Dataset entries
____________________
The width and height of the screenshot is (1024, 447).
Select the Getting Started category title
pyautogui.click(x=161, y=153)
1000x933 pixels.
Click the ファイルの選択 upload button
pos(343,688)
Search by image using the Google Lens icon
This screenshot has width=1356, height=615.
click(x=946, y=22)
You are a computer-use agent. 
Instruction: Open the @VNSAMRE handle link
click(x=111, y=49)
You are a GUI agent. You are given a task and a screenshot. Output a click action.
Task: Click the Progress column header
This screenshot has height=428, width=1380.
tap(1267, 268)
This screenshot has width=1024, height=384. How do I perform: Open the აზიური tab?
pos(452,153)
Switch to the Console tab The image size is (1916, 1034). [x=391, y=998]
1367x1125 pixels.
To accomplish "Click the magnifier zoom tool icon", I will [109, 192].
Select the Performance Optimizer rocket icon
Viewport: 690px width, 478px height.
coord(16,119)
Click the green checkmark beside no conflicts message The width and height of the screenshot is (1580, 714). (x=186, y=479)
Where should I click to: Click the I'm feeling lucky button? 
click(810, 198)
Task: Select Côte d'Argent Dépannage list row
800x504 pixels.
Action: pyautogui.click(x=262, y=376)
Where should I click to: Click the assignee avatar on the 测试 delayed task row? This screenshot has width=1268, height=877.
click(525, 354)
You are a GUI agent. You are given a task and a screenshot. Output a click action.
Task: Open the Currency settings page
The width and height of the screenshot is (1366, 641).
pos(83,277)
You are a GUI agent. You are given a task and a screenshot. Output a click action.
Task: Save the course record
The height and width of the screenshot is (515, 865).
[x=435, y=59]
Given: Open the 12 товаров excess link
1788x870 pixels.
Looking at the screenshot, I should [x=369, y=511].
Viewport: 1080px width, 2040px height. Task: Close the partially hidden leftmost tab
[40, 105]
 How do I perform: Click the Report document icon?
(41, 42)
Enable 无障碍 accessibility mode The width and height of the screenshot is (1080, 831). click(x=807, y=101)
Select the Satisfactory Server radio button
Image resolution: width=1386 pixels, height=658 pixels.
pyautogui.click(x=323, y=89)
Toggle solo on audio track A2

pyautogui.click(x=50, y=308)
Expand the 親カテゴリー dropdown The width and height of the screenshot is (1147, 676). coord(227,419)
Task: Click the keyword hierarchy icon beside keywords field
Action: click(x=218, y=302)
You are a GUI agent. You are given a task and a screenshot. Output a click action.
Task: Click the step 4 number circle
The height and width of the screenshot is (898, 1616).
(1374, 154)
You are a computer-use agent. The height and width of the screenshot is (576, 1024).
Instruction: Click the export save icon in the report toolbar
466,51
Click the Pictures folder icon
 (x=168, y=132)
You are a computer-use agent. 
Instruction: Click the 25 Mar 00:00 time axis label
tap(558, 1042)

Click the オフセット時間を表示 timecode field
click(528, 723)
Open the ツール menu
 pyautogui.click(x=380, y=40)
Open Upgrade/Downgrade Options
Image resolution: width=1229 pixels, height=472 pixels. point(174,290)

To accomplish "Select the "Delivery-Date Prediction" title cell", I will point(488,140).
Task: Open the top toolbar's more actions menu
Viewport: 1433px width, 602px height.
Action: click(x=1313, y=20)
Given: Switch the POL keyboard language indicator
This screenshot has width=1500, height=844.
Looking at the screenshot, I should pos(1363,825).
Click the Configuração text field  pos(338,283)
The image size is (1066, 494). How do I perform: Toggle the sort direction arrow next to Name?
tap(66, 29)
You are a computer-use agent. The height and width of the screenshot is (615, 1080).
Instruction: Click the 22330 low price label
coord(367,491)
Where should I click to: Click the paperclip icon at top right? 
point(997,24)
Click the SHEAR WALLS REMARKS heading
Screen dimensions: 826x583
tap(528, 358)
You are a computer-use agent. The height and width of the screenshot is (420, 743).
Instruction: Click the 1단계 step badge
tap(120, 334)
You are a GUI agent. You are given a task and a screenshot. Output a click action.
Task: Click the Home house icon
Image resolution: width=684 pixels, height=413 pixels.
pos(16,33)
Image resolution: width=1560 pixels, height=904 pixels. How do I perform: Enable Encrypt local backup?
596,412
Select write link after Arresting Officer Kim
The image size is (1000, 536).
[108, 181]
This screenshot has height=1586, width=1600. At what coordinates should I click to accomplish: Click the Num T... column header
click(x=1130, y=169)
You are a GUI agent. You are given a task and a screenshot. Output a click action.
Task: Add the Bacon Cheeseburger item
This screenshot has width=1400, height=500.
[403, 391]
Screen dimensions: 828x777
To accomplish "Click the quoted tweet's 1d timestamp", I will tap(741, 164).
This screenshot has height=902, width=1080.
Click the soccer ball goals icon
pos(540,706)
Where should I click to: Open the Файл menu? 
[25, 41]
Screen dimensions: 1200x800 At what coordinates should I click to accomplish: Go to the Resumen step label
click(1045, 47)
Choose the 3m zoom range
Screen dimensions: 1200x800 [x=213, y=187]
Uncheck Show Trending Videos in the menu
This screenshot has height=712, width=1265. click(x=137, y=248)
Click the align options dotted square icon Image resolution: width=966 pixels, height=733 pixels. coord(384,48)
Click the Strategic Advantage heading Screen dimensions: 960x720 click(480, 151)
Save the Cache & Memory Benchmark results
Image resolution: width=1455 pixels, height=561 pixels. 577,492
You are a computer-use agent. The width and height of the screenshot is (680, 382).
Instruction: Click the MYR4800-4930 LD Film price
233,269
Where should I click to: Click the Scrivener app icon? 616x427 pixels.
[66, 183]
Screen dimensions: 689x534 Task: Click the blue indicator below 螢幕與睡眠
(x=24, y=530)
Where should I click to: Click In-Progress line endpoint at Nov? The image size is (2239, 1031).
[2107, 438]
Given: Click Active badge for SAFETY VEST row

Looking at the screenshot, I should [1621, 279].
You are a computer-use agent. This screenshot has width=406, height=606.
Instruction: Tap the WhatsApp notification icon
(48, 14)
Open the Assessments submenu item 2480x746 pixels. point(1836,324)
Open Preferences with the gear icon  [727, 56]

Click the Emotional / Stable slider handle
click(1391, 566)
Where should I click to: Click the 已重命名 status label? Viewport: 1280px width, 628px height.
____________________
* _ASSIGNED TASK_:
Out of the entries above, write out only the lines between the line holding "Image resolution: width=684" and the line holding "Task: Add the Bacon Cheeseburger item", inclusive, each exactly as given.

* _WRITTEN SOLUTION_:
Image resolution: width=684 pixels, height=413 pixels.
pos(16,33)
Image resolution: width=1560 pixels, height=904 pixels. How do I perform: Enable Encrypt local backup?
596,412
Select write link after Arresting Officer Kim
The image size is (1000, 536).
[108, 181]
This screenshot has height=1586, width=1600. At what coordinates should I click to accomplish: Click the Num T... column header
click(x=1130, y=169)
You are a GUI agent. You are given a task and a screenshot. Output a click action.
Task: Add the Bacon Cheeseburger item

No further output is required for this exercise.